The Zambian banking sector will continue to expand robustly over the years ahead with asset growth set to be driven by loan expansion, and increased take-up by retail clients of more sophisticated banking services such as debit cards. Mobile banking will also play an important part in the growth of the Zambian banking sector. The Banking and Financial Services Act, Chapter 387 of the Laws of Zambia, and the Bank of Zambia Act, Chapter 360 of the Laws of Zambia govern the banking industry. The Bank of Zambia regulates the banking industry. There are no restrictions on a foreigner's ability to establish a bank account.

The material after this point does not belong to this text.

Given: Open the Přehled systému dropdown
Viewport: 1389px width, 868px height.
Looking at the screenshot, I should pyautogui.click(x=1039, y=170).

Private firms are open to foreign investment through mergers and acquisitions. The Competition Consumer Protection Commission reviews and handles mergers and acquisitions.

The High Court of Zambia may reverse decisions by the Commission. Under the Competition and Consumer Protection Act No. 24 of 2010, foreign companies without a presence in Zambia and taking over local firms do not, however, have to notify their transactions to the Commission as it has not established disclosure requirements for foreign companies setting up or acquiring existing businesses in Zambia.

The banking sector is comprised of 19 commercial banks, 15 of which are foreign-owned, three of which are locally owned, and one, which is jointly owned by the Zambian and Indian governments. The financial sector accounts for about seven percent of GDP. The BoZ increased capital requirements for locally and foreign-owned banks in 2014 to $20 million and $100 million, respectively. As of December 2015, of the 19 registered banks, 15 have met the minimum primary capital requirements whilst the other four are on recapitalization plans that extend beyond the original deadline.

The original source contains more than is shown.